Prerequisites: Basic complexity theory and first order logic
Lecturer: Qing Wang is a Research Fellow at the Australian National University's Research School of Computer Science. She completed her Ph.D. in Computer Science at Christian-Albrechts-University Kiel (Germany) in 2010. Before that, she received her Masters in Information Systems from Massey University (New Zealand) and Bachelor of Engineering from South China University of Technology (China). Her research interests are in database theory and application in relation to logic and formal methods.

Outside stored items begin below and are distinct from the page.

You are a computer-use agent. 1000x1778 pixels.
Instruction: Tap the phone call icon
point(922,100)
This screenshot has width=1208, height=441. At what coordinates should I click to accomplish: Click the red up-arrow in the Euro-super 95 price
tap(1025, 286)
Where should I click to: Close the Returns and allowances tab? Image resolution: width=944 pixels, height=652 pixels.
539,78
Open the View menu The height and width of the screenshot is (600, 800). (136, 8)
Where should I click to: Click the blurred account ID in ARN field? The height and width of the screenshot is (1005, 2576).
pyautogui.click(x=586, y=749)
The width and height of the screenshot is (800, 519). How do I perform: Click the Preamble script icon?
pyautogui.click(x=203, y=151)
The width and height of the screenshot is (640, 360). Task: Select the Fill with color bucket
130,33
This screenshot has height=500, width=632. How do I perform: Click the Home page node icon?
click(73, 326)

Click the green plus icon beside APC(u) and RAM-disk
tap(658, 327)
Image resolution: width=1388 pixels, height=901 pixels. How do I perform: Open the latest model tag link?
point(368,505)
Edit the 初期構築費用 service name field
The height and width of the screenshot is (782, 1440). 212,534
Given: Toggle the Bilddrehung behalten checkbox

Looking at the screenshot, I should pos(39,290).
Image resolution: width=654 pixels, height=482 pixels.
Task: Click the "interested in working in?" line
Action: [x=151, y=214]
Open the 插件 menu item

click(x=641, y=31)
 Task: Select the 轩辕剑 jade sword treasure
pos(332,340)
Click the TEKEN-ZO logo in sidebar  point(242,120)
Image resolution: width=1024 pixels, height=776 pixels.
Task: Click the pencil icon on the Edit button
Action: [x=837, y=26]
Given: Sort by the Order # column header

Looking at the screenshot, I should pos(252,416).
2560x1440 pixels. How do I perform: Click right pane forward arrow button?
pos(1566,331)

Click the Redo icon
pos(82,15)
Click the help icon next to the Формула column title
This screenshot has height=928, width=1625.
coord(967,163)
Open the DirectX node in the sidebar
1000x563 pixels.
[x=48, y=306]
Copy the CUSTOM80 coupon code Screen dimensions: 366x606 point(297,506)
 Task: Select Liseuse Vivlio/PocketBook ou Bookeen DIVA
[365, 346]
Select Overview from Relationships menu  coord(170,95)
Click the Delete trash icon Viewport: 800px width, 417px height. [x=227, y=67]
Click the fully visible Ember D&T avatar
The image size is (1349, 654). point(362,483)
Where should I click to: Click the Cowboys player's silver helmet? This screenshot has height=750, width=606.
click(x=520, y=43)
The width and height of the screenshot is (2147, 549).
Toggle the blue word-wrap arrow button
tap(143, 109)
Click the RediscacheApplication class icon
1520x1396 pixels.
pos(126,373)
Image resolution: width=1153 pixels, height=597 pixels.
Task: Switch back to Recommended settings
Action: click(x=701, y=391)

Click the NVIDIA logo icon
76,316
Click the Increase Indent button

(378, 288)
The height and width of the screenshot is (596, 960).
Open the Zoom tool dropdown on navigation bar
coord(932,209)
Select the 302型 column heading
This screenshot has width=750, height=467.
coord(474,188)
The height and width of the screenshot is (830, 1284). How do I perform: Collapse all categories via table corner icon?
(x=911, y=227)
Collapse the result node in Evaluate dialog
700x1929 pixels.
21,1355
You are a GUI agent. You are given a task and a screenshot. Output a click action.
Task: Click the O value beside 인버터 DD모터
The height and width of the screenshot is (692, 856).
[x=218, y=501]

Contents: Substructural logics as solutions to some philosophical problems; proofs in distributive substructural logics; semantics; γ and other metatheorems; substructural arithmetic
Course description: We consider a range of non-classical paradigms called by the late Richard Sylvan "Relevant Logics and their Rivals". These have proof systems with restrictions on structural properties of proofs such as the ability to permute or reiterate assumptions, and semantics based on "worlds" rather like those of modal logics. Many of these logics reject the classical (Boolean) dogma that any contradiction logically entails everything; we examine that, and also the proof that preferred theories such as logic itself nonetheless admit some rules which classically depend upon that dogma. Finally, we look at the project of formulating number theory with a rteduced logical base, and observe some startling effects of dropping the structural rule of weakening.
Lecturer: John Slaney is the guy who spoke the truth about classical first order logic in week 1 of this summer school. In week 2 he reveals his true colours as a logical deviant who has been working on distributive substructural logics for almost 40 years.